The Crude Flexibility Project (CFP) at Ruwais will allow ADNOC to process the Upper Zakum crude grade, extracted from Abu Dhabi’s offshore oil fields, along with over 50 other types of different crudes.
When completed in the middle of 2022, the project will allow ADNOC to process up to 420,000 bpsd (Barrels per Stream Day) of heavier and sourer grades of crude oil, as part of the 840,000 bpsd refinery in Ruwais.
“This investment is another step in our progress to develop Ruwais into a dynamic, global hub for downstream activity, further strengthening ADNOC's role as a key driver of the UAE's long-term industrial growth and economic diversification,” said Dr.
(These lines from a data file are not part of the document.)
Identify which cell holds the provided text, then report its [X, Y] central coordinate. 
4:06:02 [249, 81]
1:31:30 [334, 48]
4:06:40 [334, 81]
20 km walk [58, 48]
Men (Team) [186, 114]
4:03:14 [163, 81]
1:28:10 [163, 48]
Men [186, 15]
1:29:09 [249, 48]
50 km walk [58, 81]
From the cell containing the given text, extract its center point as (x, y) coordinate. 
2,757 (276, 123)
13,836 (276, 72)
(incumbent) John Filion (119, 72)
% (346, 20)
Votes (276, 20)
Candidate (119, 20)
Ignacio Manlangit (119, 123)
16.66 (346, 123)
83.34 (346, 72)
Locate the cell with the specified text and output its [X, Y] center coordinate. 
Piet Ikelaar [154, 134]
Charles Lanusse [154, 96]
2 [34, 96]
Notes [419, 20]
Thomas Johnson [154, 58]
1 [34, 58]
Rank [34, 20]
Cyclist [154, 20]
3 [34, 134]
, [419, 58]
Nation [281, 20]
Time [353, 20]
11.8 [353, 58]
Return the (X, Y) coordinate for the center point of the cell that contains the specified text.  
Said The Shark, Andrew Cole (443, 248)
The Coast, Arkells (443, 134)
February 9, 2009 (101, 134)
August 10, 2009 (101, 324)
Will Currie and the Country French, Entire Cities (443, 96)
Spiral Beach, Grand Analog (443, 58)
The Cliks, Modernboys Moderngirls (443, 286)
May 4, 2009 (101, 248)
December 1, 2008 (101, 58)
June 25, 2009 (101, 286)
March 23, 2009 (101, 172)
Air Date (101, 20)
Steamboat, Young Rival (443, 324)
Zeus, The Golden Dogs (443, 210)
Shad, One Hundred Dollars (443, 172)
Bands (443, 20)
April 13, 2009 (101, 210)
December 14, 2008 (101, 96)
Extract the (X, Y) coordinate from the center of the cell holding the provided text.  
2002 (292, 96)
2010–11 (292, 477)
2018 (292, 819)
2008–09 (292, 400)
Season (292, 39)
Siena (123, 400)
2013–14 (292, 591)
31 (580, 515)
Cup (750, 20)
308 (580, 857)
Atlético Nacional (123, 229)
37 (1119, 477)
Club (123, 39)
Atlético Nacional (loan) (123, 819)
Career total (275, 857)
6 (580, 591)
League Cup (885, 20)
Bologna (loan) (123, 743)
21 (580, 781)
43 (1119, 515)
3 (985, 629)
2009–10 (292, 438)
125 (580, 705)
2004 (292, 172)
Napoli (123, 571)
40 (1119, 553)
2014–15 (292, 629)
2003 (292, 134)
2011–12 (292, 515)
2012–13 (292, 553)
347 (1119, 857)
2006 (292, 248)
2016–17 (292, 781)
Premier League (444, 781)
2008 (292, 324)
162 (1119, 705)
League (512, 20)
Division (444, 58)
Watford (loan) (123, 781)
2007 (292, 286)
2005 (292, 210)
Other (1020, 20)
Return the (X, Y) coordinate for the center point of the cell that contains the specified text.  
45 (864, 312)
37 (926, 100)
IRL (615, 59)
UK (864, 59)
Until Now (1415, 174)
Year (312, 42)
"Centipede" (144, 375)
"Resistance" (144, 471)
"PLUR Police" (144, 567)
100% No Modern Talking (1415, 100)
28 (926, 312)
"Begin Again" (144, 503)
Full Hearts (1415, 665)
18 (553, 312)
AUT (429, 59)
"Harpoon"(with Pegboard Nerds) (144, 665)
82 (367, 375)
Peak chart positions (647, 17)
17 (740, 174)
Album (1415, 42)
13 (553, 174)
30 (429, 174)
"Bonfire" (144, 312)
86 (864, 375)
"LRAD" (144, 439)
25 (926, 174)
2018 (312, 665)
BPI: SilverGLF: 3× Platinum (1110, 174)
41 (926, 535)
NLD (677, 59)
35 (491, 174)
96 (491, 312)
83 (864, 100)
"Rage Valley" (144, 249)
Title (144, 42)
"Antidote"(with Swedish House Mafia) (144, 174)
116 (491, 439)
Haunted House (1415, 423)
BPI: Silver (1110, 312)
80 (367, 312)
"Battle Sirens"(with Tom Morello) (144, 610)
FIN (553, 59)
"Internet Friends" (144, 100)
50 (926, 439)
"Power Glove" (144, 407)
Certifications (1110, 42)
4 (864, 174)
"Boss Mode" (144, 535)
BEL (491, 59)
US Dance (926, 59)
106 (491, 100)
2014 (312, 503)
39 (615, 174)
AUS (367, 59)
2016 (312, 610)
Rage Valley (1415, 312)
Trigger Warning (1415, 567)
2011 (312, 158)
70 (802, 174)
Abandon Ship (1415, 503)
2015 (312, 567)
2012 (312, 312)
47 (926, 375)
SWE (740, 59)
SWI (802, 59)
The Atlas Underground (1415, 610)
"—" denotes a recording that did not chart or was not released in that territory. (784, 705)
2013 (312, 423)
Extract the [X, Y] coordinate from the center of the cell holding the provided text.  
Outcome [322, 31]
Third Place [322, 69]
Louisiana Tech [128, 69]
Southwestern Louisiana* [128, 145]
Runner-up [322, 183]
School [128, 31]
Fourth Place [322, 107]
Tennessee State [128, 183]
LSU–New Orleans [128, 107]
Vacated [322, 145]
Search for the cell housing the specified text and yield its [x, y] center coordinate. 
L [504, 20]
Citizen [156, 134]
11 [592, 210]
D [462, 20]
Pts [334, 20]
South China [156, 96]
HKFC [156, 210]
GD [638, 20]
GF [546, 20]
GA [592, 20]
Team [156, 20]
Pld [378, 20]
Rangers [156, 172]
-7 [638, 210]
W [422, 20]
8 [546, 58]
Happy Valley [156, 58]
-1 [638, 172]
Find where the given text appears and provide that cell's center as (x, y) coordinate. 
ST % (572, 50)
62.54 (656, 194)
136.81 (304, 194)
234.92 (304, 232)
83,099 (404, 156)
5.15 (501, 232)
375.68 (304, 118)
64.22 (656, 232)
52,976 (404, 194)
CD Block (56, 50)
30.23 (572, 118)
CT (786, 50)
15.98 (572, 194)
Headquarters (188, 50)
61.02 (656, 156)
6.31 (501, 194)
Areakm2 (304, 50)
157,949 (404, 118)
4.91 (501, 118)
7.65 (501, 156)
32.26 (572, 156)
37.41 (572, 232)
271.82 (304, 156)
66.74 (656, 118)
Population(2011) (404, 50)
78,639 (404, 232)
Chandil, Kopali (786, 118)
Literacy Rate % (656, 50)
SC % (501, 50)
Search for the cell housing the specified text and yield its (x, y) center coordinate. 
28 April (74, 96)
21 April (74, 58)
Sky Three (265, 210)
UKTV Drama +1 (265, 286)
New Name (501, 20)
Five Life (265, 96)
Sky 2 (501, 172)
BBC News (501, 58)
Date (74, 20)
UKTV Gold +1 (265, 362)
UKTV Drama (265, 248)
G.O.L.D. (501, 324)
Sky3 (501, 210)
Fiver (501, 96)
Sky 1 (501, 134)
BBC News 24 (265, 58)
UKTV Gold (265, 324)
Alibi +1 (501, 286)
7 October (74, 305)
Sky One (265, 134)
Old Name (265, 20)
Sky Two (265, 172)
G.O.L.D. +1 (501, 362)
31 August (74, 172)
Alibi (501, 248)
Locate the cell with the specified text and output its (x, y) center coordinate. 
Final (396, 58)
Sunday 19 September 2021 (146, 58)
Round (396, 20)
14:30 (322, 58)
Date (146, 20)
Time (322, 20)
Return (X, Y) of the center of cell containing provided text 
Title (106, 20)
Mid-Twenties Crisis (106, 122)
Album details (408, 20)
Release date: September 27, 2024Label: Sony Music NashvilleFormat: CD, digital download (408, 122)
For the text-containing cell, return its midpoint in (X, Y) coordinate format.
Sultan Ahmed Al Jaber, ADNOC Group CEO and UAE Minister of Industry and Advanced Technology.
Dr. Al Jaber commented on oil market dynamics and ADNOC’s plans in an interview with IHS Markit Vice Chairman Daniel Yergin for the latest CERAWeek Conversations in August.
According to ADNOC’s top executive, there is a robust return of oil demand, especially in China. The companies in the oil and gas industry, however, need to stay nimble and cautious going forward, focusing on costs.
“They will need to continue their focus on cost and being cautiously optimistic as we adjust to the multiple structural macroeconomic changes taking place around us today in the world,” Dr. Al Jaber told IHS Markit.